I was so convinced that I’d be trotting out in a pair of size 12 jeans within weeks of having him that I ruthlessly bagged up all my maternity clothes bar one pair of trousers and sent them up north to a pregnant friend virtually before I’d unpacked my hospital bag.

I’d spent the best part of the last four months buying unrealistically titchy, trendy clothes off eBay, having visions of meeting friends for coffee looking all straightened hair and sleek in them.

The reality, of course, is that I had a baby less than a month ago and my body is unrecognisable.

I’ve got boobs that fluctuate from being Lolo Ferrari-size to resembling empty rubber gloves, depending on where we are in the feeding cycle, a stomach that I can squeeze into a donut and stretchmarks that no amount of Bio Oil is ever going to fix.

I tried on a pair of my old jeans and managed, with a lot of brute strength, to pull them halfway up my thighs before giving up and having to seek assistance to get them off again.

The thing is, when pregnant, everyone was like, ‘Wow, you’re just bump, aren’t you?’, ‘You don’t look like you’ve put on any weight other than the baby,’ etc.

Now, I’d put on the best part of three-and-a-half stone through pregnancy, and I’m no mathematician, but I think if that was all baby, then this would be a child worthy of the Guinness Book of Records.

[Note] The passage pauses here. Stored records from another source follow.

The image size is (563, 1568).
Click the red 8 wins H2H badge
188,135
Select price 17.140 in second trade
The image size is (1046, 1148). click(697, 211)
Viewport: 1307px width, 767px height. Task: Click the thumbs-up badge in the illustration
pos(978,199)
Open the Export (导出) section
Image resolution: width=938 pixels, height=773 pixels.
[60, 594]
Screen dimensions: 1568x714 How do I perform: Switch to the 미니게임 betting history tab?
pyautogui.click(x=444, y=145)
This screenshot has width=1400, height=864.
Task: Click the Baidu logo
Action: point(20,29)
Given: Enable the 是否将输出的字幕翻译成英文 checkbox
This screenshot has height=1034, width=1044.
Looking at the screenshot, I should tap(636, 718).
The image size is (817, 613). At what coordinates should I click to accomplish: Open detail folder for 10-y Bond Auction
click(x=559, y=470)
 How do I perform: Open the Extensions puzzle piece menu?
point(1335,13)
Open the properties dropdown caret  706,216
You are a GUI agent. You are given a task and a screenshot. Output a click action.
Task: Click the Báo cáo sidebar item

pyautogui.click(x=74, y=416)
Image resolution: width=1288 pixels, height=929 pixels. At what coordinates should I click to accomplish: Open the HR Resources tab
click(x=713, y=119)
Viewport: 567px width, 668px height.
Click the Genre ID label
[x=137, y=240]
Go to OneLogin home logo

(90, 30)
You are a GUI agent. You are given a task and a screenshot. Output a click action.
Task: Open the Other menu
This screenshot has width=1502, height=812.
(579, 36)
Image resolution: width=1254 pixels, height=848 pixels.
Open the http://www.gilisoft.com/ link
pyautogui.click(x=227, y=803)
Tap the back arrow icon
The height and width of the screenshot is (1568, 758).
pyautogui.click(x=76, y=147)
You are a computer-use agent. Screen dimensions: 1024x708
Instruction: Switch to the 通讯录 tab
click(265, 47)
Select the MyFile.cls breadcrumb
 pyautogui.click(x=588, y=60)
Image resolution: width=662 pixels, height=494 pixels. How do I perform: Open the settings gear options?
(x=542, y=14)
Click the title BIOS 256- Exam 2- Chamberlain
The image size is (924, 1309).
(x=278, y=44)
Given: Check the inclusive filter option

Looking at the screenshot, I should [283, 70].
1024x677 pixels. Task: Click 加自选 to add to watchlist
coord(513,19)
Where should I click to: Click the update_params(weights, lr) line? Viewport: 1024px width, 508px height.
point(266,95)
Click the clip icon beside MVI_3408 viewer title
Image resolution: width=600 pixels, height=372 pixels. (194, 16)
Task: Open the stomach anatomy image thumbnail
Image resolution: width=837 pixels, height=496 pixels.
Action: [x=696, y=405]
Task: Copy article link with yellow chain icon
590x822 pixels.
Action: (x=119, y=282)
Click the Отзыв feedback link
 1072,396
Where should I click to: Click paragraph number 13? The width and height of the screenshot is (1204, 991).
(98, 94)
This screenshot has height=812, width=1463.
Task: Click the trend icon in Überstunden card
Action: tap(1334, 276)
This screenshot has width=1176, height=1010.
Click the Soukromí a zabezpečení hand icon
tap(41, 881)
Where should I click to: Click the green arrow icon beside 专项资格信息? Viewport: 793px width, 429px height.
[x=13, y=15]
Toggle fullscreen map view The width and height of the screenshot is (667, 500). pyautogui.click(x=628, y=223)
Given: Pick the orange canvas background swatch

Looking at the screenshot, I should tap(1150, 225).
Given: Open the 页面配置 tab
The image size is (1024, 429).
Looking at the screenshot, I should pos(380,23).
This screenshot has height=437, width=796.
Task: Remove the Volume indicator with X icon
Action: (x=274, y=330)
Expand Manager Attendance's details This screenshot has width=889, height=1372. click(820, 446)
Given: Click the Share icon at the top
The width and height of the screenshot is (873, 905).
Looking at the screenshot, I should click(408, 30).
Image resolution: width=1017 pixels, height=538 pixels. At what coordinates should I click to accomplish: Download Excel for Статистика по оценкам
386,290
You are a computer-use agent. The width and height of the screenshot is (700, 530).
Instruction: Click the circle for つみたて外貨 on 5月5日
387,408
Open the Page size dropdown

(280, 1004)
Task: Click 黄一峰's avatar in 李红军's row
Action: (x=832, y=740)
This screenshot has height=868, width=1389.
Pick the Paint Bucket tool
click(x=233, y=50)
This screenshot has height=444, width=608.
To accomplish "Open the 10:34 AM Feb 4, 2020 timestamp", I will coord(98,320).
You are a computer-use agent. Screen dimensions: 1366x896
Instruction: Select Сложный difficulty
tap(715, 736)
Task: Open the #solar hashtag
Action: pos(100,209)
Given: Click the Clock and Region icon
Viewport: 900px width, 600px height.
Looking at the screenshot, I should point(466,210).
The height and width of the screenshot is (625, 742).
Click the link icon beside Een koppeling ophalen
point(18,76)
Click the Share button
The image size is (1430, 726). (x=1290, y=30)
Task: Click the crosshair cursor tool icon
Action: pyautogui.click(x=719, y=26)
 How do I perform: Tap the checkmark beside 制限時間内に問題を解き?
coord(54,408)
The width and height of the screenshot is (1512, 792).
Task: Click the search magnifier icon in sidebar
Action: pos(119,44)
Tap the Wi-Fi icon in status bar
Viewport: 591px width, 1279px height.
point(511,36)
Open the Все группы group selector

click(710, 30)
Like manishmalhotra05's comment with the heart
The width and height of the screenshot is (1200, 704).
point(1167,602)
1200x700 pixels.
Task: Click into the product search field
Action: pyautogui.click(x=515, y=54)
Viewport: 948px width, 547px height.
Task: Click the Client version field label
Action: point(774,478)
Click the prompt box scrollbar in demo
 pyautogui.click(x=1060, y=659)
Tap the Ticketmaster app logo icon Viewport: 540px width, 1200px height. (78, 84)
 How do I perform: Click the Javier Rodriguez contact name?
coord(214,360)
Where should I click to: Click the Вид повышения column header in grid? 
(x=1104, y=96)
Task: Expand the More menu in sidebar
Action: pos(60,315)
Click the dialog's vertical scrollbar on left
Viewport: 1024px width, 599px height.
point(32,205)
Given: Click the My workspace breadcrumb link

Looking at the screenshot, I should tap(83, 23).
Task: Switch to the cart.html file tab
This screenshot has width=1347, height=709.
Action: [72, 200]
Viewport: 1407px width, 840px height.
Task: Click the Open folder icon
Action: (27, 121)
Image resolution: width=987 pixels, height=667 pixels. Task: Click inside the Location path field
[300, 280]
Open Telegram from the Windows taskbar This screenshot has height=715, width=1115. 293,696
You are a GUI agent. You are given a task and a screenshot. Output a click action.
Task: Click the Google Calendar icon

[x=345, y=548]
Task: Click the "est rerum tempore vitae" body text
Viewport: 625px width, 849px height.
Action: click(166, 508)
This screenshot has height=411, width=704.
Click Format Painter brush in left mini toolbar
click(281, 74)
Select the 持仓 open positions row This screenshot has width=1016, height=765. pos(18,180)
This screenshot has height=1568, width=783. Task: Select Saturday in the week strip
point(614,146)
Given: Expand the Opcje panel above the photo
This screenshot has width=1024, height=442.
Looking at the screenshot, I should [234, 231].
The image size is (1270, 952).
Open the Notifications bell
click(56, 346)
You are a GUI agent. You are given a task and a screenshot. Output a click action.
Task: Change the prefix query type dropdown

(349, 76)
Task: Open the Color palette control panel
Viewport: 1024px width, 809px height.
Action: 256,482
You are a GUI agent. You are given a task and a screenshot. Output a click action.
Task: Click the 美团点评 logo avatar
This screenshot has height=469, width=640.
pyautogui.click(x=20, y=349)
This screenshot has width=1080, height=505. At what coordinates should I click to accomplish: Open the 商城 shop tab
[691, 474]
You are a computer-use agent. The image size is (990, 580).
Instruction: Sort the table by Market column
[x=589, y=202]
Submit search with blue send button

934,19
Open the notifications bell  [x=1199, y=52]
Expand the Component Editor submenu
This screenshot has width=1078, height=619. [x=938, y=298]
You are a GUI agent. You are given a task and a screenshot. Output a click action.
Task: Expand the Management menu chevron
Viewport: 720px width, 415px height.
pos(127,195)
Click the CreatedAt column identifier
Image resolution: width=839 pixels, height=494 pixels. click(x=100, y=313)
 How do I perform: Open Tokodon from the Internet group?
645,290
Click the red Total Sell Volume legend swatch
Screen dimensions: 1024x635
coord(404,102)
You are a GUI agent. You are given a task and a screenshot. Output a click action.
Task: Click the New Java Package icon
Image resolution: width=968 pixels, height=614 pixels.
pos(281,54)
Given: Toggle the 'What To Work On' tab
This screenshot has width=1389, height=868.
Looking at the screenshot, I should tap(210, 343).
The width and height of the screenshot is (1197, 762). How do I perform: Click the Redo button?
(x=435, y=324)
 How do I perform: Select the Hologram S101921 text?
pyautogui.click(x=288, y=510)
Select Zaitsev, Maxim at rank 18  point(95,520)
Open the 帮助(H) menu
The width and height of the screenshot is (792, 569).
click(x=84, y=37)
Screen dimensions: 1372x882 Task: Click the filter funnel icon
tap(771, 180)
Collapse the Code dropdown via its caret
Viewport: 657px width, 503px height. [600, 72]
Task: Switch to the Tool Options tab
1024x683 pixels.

So, the maternity jeans had become a wardrobe staple post-birth, until I bent down too enthusiastically to pick up Daddy Pig from under the sofa and heard the rip.

I was loath to buy any new clothes that were bigger than my pre-baby size, but couldn’t go around in a pair of basically crotchless trousers.

So a depressing mercy trip to town was called for. I spent 10 minutes in a changing room with a double buggy whilst repeatedly asking the shop assistant to bring me larger and larger sizes of 90% elastic jeggings until I managed to pour myself into a pair three sizes bigger than I ‘normally’ wear.

I was feeling more than a bit mardy about it, when it suddenly dawned on me.

I want my daughter to grow up believing she can do anything. That she’s a strong, beautiful woman.

Not to be influenced by photoshopped models in glossy magazines, or aspire to look like miserable celebrities who are three quarters Botox.

Yet here am I, weeks after giving birth to her brother, whingeing on about how my body’s changed. Well, of course it has! Whose wouldn’t after growing two human beings?

I just need to keep that in mind and remember that if I’m looking a bit battle-scarred at the moment, then so be it. The jeans can wait.